W39F, F52Y, S98G, S98A, and S98C mutants of the neocarzinostatin apoprotein (apo-NCS) were newly prepared and investigated their physicochemical properties. The circular dichroism (CD) spectra of F78W, F52Y, S98A, S98G, S98C were superimposable with that of wild type 1R49 protein although the minor spectral change seemed to be in the ellipticity of W39F. The results suggest that position 52, 78, and 98 involving natural chromophore binding do not play a major role in the inducing overall structural changes of the protein. Conversely, the position 39 would be affected slightly. Ethidium bromide (EtdBr) binding to mutants was also evaluated by the monitoring of total fluorescence intensity and fluorescence polarization (FP). The observed dissociation constant in the FP study was 4.4 microM for wild type, 2.2 microM for S98A, 1.3 microM for S98G, 9.7 microM for S98C, respectively.
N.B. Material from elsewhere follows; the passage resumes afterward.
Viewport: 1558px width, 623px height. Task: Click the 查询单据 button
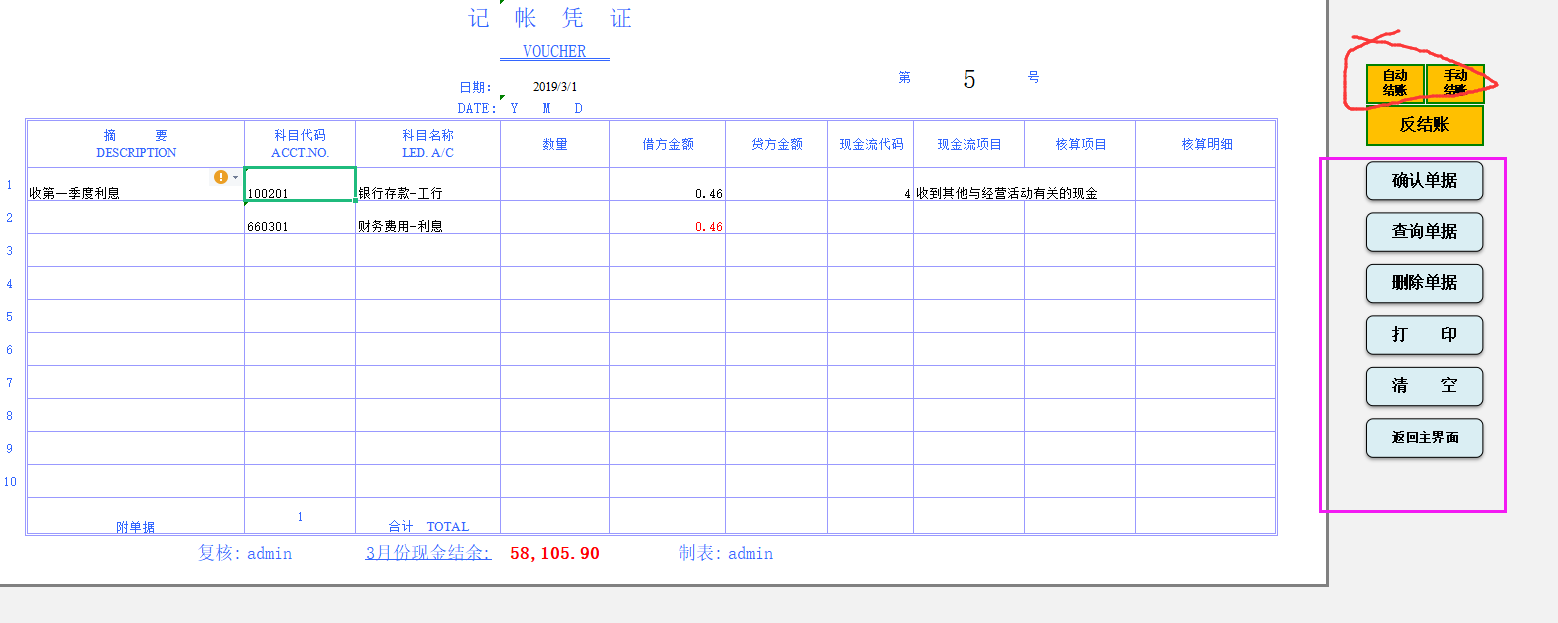click(x=1423, y=232)
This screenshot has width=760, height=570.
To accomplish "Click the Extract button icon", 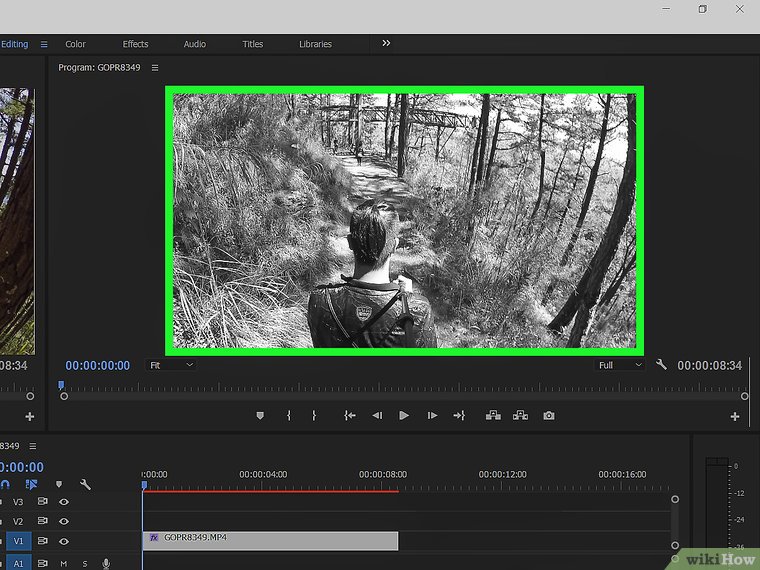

When S98G and F52Y, the calculated maximum change of the total fluorescence intensity was increased, suggesting that the EtdBr binding to S98G or F52Y were slightly improved compared with the wild type. Then, a total of 14 amino acids randomly substituted phage displayed library of apo-NCS was successfully prepared, because substitution of the amino acid structured the chromophore-binding cavity were not change the overall structural features. The phages which bound glycyrrhetic acid conjugated bovine serum albumin were enriched from this library using phage display technique as the pilot experiments. Although more precision investigation still needs, it should be possible to select variants that have new functions not found in nature.